We did massive research to determine the best valve replacement. I hunted for the best surgeon and on 1 May 2008 he was wheeled in, sawed in half and had the valve replaced. From the time they wheeled him out of the prep room to ICU was about six hours. His sister and brother were there with me and it was the longest six hours of my life. Our future was hanging on that surgeon in that operating room cutting my husband open with a Craftsman electric hand saw. We were either going to have a lifetime of him being tired, grumpy and sick or this was going to be one of the many small hitches that we tackled together and adapted to.



Needless to say (note date of picture above) it was just a small hitch we adapted to. But we are still plagued with the annual cardiology appointment. We are reminded when they draw his blood that the medicine he takes to prevent clots from developing and causing a heart attack or a stroke, could be damaging his liver and kidneys. We stare at each other in silence and wonder how having to take poison at such a young age will affect him at 60 or 70 or 80 (if we are lucky enough to live til then). We wait with stress, sweat and anxiety as the technician waves that magical wand over his chest to make sure the valve is holding up and doing its part. We talk about consequences, we reassure each other, we hug each other and then when the cardiologist blesses him with a clean bill of health we push it to the back of our minds until next year.

ASSIGNED TASK: Could you carry on the account of the husband's heart valve replacement above, starting after its last sentence?

SUPPLIED RECORDS:

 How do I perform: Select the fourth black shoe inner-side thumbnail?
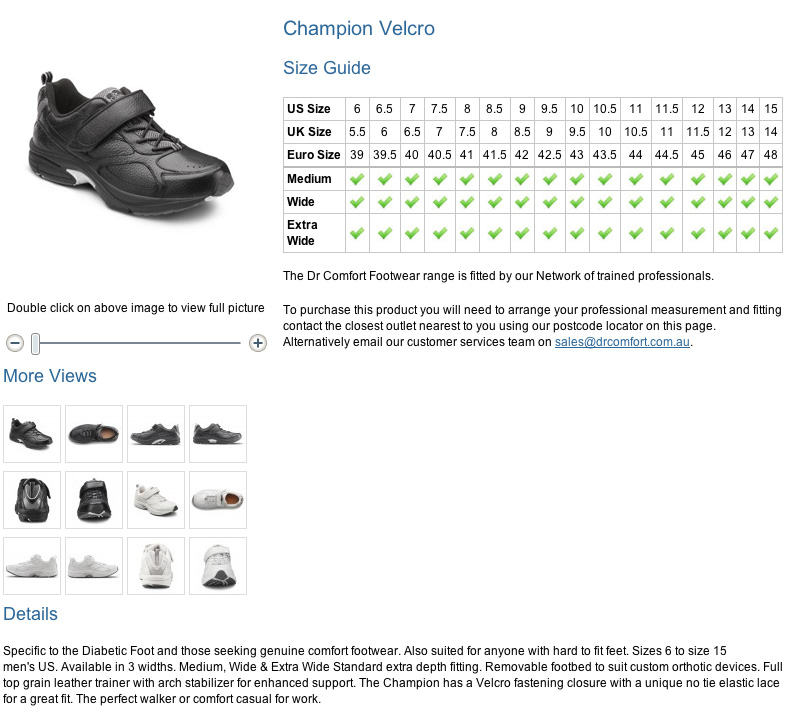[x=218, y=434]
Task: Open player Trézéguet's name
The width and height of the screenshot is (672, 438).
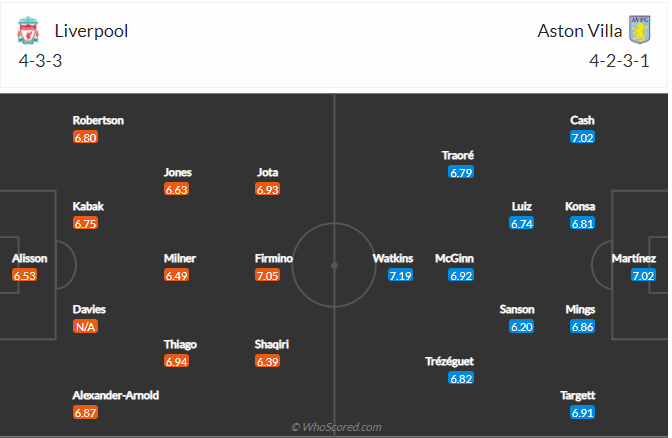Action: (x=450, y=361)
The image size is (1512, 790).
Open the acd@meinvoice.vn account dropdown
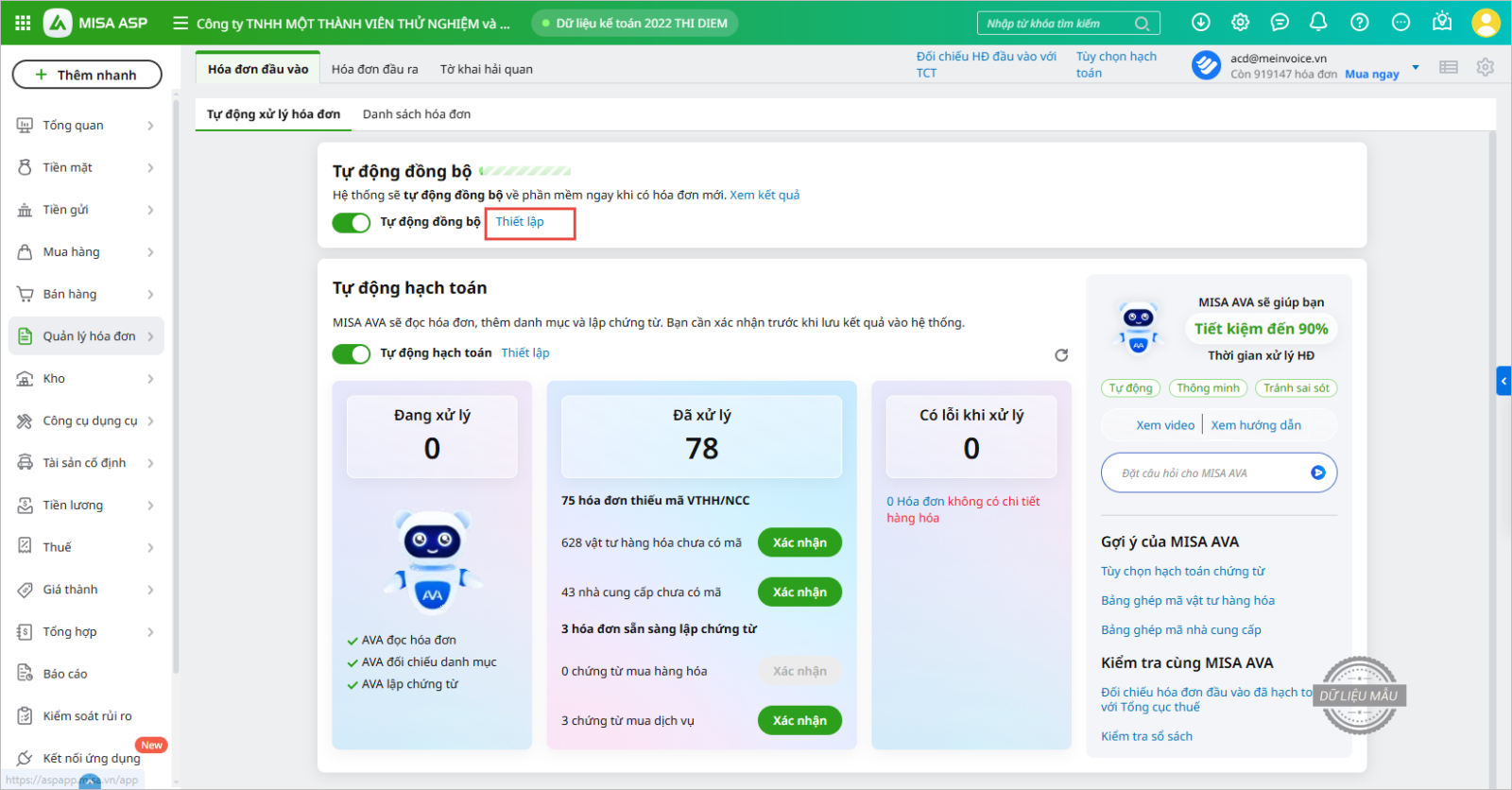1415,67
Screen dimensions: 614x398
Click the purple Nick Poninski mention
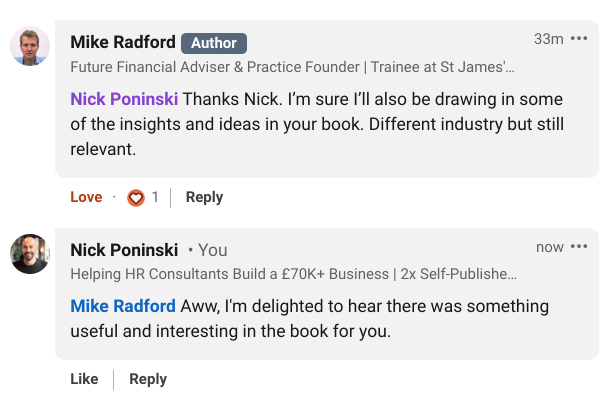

ANSWER SPACE:
Although it is pushed to the back of our minds the steps we take daily are not. No smoking, moderate alcohol, regular exercise and eating real food are daily habits so that when that annual doctor visit rolls around we are slightly assured; a number of things we can’t prepare for could happen. The valve could “come loose”, or the plavix could be ruining his liver; we are doing are part and we keep our fingers crossed that science doesn’t fawk us up.

Now…..

Imagine this is the condition your loved ones get to see you in but not because you have a congenital problem that you cannot control, but because you just blatantly don’t take care of your body. You smoke cigarettes, chew tobacco, drink too much alcohol, eat too much junk food and sugar, you don’t exercise and your body has had enough and quits. YOU have to have open heart surgery, or have pieces or organs cut off from cancer or diabetes, or an organ replaced. YOU are lying there with a breathing tube down your throat, a catheter in your neck the size of a garden hose, machines are blinking and beeping and monitors are flashing. The smell of antiseptic and sick pollutes their throats and nose. The taste of despair and what will come of their life with you as a sick person. You can’t work and help support the household; your medical expenses are expensive; you cannot help with the kids or the dog or simple tasks such as laundry.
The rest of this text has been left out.